Dataset rows:
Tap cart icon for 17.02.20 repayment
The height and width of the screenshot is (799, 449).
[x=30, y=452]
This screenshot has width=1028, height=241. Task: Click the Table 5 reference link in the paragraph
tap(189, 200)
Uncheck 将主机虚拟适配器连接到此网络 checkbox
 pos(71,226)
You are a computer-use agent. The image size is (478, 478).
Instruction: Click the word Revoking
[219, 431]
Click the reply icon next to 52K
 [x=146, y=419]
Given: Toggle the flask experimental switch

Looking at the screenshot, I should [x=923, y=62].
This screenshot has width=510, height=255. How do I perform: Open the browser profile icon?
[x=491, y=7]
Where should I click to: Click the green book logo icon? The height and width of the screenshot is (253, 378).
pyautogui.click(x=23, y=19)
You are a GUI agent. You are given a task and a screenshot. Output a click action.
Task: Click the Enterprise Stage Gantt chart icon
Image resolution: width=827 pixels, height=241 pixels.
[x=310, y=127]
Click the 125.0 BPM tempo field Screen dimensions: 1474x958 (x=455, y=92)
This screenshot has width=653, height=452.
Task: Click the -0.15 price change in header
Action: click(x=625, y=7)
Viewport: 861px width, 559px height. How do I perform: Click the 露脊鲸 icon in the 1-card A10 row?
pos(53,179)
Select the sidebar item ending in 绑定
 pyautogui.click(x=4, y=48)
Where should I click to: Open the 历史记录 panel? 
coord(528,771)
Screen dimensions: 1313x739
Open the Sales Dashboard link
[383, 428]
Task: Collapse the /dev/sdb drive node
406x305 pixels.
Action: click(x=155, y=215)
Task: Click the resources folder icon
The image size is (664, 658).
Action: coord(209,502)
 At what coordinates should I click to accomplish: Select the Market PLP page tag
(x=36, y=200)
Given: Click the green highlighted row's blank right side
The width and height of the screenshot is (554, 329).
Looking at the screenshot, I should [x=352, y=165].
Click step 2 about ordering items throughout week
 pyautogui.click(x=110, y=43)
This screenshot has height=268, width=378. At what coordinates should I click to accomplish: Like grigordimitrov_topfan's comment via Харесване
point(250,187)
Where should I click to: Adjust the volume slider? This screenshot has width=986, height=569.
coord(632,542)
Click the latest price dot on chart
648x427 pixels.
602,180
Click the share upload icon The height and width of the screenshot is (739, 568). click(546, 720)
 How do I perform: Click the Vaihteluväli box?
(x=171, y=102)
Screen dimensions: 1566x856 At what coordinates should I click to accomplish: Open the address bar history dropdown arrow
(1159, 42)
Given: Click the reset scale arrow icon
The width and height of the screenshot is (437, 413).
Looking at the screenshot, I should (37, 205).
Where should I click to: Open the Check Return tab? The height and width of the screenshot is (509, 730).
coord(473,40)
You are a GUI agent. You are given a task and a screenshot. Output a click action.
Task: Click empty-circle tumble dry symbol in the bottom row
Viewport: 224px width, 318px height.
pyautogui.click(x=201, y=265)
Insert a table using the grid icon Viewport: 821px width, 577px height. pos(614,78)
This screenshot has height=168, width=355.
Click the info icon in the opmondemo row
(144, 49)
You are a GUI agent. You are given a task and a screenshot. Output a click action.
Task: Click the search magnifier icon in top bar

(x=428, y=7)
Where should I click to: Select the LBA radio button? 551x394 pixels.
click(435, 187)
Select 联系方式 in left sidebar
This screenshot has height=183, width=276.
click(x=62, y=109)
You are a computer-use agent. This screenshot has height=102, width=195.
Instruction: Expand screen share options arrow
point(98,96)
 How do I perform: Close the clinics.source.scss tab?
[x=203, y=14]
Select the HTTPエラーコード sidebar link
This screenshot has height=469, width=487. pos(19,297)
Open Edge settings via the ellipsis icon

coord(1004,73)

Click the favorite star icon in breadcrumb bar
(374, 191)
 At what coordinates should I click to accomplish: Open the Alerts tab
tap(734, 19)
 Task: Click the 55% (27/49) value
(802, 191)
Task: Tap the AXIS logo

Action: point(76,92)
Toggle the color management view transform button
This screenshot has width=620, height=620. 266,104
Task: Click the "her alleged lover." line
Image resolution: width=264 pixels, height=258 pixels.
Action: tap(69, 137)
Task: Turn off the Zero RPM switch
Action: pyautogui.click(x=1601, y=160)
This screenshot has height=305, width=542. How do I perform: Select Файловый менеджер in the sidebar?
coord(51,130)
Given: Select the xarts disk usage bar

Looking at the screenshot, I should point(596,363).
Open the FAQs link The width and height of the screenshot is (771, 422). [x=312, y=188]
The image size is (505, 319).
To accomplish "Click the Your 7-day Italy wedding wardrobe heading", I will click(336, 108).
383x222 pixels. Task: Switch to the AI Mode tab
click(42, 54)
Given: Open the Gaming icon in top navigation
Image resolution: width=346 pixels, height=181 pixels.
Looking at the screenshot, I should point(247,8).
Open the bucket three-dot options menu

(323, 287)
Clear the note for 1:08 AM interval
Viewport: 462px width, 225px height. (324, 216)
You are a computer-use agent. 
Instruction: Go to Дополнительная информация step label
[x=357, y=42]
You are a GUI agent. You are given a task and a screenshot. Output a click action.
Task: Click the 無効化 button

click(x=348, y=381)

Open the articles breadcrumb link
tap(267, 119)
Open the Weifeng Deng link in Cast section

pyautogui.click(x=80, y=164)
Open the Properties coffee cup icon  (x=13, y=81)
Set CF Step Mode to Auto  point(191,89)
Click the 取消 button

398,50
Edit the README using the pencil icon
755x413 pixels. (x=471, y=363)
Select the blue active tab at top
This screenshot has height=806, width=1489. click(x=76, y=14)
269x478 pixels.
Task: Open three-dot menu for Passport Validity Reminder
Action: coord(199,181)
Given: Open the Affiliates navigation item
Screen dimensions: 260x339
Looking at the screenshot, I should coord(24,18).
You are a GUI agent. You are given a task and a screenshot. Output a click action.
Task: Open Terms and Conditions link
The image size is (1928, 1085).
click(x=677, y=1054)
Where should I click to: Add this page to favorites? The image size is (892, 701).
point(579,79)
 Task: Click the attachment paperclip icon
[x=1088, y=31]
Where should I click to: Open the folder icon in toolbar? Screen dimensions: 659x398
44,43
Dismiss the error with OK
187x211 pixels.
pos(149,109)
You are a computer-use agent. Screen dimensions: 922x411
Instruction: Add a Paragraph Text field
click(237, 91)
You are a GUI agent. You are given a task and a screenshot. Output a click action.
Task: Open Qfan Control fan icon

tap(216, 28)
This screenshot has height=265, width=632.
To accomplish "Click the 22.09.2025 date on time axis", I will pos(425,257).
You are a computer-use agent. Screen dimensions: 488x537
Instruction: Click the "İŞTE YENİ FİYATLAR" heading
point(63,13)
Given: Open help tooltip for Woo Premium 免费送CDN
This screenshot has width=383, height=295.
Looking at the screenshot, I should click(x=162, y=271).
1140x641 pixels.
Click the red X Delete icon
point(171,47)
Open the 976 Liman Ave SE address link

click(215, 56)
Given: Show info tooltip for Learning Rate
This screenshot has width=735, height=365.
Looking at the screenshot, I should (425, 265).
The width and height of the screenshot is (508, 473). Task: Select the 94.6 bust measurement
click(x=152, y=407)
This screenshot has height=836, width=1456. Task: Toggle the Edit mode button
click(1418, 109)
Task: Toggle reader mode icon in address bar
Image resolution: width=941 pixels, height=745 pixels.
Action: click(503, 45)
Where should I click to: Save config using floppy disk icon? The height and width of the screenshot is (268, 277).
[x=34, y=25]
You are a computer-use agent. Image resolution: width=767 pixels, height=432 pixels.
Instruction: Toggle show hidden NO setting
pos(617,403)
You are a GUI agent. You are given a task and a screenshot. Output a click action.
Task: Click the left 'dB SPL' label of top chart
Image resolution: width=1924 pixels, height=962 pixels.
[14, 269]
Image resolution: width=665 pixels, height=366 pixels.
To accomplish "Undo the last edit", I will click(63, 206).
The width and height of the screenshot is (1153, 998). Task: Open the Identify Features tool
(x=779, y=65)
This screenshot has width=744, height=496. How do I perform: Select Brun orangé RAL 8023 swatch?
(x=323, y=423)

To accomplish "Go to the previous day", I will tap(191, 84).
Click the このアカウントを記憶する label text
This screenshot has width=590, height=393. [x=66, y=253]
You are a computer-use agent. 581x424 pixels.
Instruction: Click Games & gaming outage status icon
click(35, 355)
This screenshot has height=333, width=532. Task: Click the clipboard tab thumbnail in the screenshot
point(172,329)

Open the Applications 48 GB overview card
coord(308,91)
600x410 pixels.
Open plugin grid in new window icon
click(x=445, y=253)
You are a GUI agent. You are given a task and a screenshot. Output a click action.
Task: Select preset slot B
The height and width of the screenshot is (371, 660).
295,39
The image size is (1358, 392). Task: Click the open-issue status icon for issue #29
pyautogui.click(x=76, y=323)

What needs to be done: Rewrite everything from the first line down to the line containing "pyautogui.click(x=23, y=19)", both included, with "reply icon" replaced by "share icon" and nothing else changed.

Response to this task:
Tap cart icon for 17.02.20 repayment
The height and width of the screenshot is (799, 449).
[x=30, y=452]
This screenshot has width=1028, height=241. Task: Click the Table 5 reference link in the paragraph
tap(189, 200)
Uncheck 将主机虚拟适配器连接到此网络 checkbox
 pos(71,226)
You are a computer-use agent. The image size is (478, 478).
Instruction: Click the word Revoking
[219, 431]
Click the share icon next to 52K
 [x=146, y=419]
Given: Toggle the flask experimental switch

Looking at the screenshot, I should [x=923, y=62].
This screenshot has width=510, height=255. How do I perform: Open the browser profile icon?
[x=491, y=7]
Where should I click to: Click the green book logo icon? The height and width of the screenshot is (253, 378).
pyautogui.click(x=23, y=19)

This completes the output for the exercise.